I'd like to nominate my book SENTI, BUT I WON'T. IMHO it's a great book, yes I did write it and my opinion is biased, so that's why I'm NOT going to nominate it. SENTI got good reviews and when my first (E book) publisher (StarDust Press) went out of business, a traditional publisher (Trytium Press)republished it as a paperback.
The Lensman series by E. E. Smith. is another excellent series.
If I had to nominate one I'd nominate Anne McCaffrey's Crystal Singer.
G W Pickle
I recently mooched Hyperion and On Basilisk Station. I also want to read Old Man's War but don't currently have a copy in my possession. I'm looking forward to reading anything nominated and ultimately voted upon in this sub genre of science fiction. I can't make a recommendation though because I've never read a space opera novel (that I know of). :)
So far, I really like the following nominations:Light - Harrison is an excellent writer and this is supposed to be pretty weird and good.
Young Miles - Probably the best modern representation of space opera. Not read this one and they aren't really what I like to read but fits the theme really well.
A Fire Upon The Deep - A bit of hard SF mixed with space opera. This is kind of the next stage of space opera, with people like Stross, Alistair Reynolds, and Banks being big contributors. This is much more my kind of SF than classic space opera.
Hyperion - Great book with excellent writing. However, it kind of requires you to read the sequel to get any kind of closure (which I found a bit disappointing).
On Basilisk Station - This is the more military space opera that is pretty popular now. Never read these because I've heard the writing is sub-par but lots of people like them so I wouldn't mind giving it a shot with the group. Others in this category would be things like Old Man's War and The Forever War.
That's good to hear, Shannon. I picked up a copy of Grimspace for my TBR pile a few weeks back. Will push that one a little further forward in the queue.

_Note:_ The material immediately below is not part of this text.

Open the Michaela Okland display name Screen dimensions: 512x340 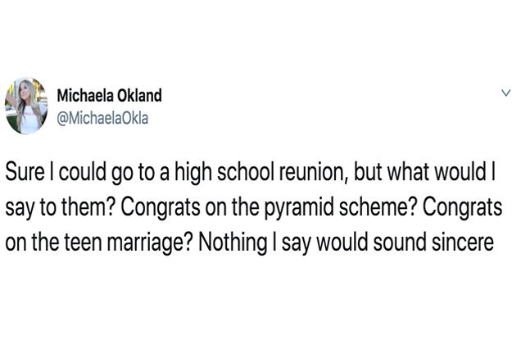point(110,95)
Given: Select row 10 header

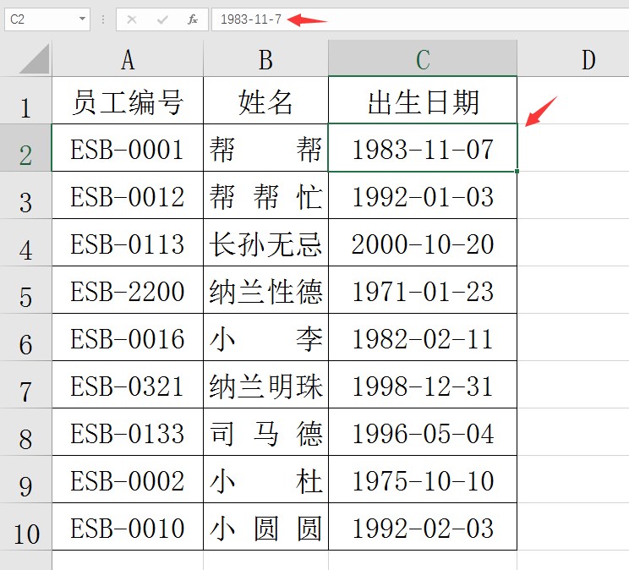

Young Miles by Lois McMaster BujoldIf people want to recommend other books (but nominate just one), that would be great - it would help people like me! I recently read Grimspace and Wanderlust by Ann Aguirre and absolutely loved them - definitely space opera, I think, and really fun exciting reads.

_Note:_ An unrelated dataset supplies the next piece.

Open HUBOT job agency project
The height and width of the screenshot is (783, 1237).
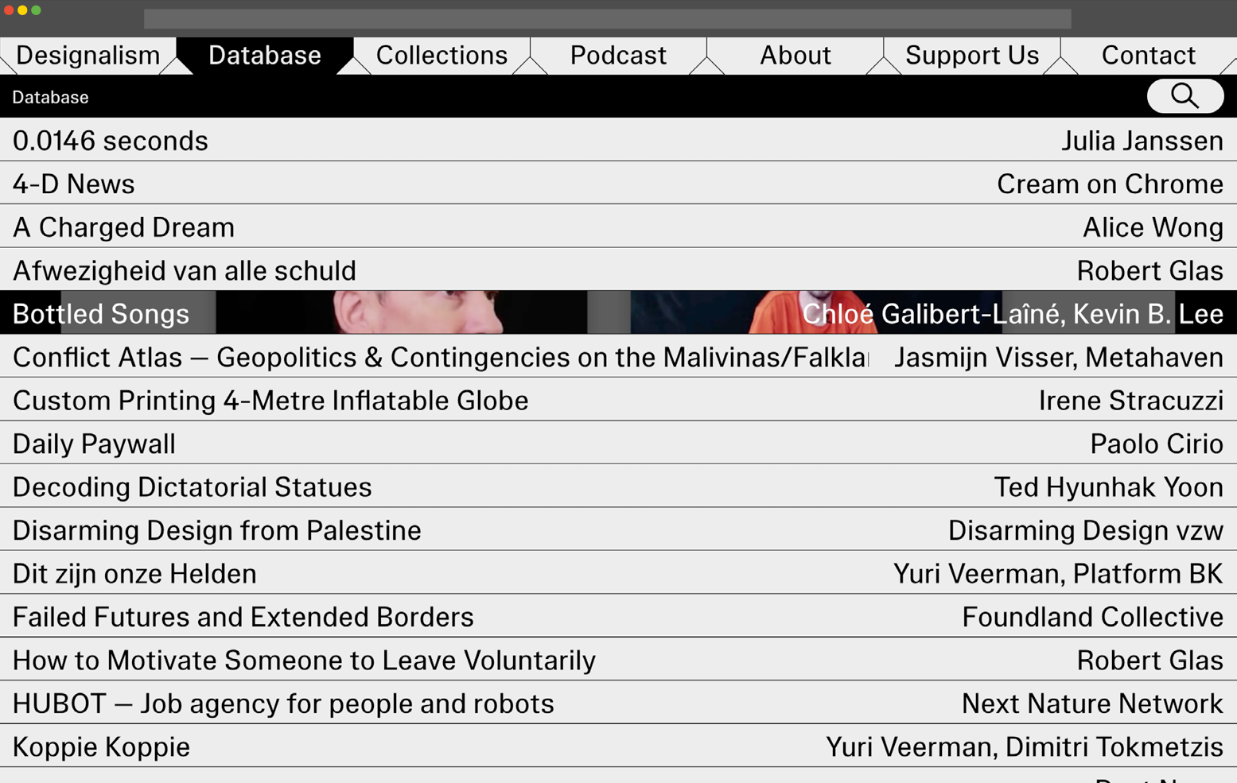tap(283, 704)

I loved Consider Plebus, that was an excellent book. I didn't know it was considered Space Opera but the sci-fi sub-genres are pretty hazy to me.

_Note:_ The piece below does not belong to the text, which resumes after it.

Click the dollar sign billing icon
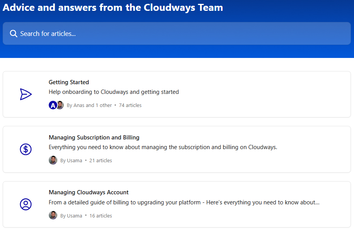The width and height of the screenshot is (354, 231). [x=26, y=149]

Oh this is going to be fun!
Would something like Sassinak by Anne McCaffrey and Elizabeth Moon be appropriate for this sub-genre?
I will recommend the book "Galactic Patrol" whic is book 3 of the Lensman series by E. E. Smith.
Note: Galactic Patrol was actually the first Lensman story to appear (in the s. f. magazines). Triplanetary (Lensman #1) was rewritten when the Lensman series was issued in book form. And "First Lensman" (Lensman #2) was actually written AFTER Galactic Patrol as a link between Book #1 and Book #3.
The first two are prequels and can be read later; also of the six books in the Lensman Series, Galactic Patrol is probably the most representative of space opera.
Simon, this is not the appropriate thread in which to post that. Take it to the authors thread please.
I understand the desire to keep the number for the poll from getting too long, but I would hate to curtail peoples recommendations of good books. I like Bunny's suggestion. Go ahead and tell us those you would recommend, but limit your nomination to one book.
Thanks to all for the great recommendations that I've gotten from these discussions. I especially love it when folks include a sentence explaining why they chose to recommend something.